"Él viene todos los días."
Translation:He comes every day.
I think "all the days" generally applies to future tense; it is unnatural in spoken or written modern English, though.
This is what I put. It is less common in English but shouldn't be wrong. What bugged me most was the tip - you put the plural "days" here, instead of the singular "day".
Because "días" translates directly to "days." Duo isn't helping you with the sentence, it's helping you remember the single word. If everything is spoon-fed, you won't learn very much.
Can anyone explain why I was marked wrong for using "arrives"... "He arrives every day"?????
Well, if you popup the verb 'viene', Duolingo shows both 'comes' as well as 'arrives'...
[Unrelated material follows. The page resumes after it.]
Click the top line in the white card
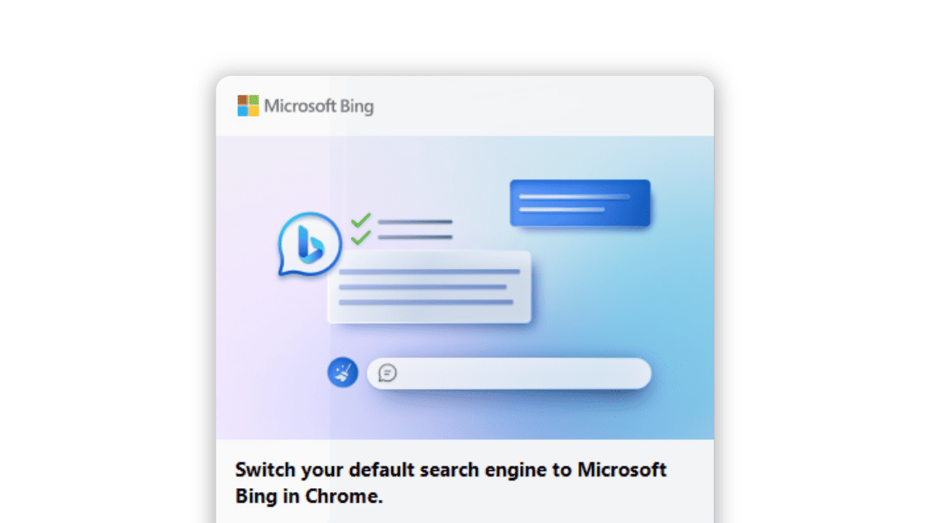 pos(429,271)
"He comes every day" could also be expressed as "He comes all of the days" (Él viene todos los días). (And personally, to say "He comes every day", I would say "Él viene cada día").
Food, on the other hand, is an uncountable noun.
Food is a collective noun, so it would be treated as singular, the same as it would be in English
I'm not sure why, "He comes each day" wouldn't be right. Isn't that equivalent to, "He comes every day."
it has the same meaning, though its maybe not as emphatic as every day. daily could mean regularly; every day means without exception. Also it's not quite as literal a translation... Although its frustrating to loose points in the 'game' of Duolingo, we are doing this to learn the meaning of the spannish language. The frustration of near misses causes me to really remember the meaning of what I am learning so much better.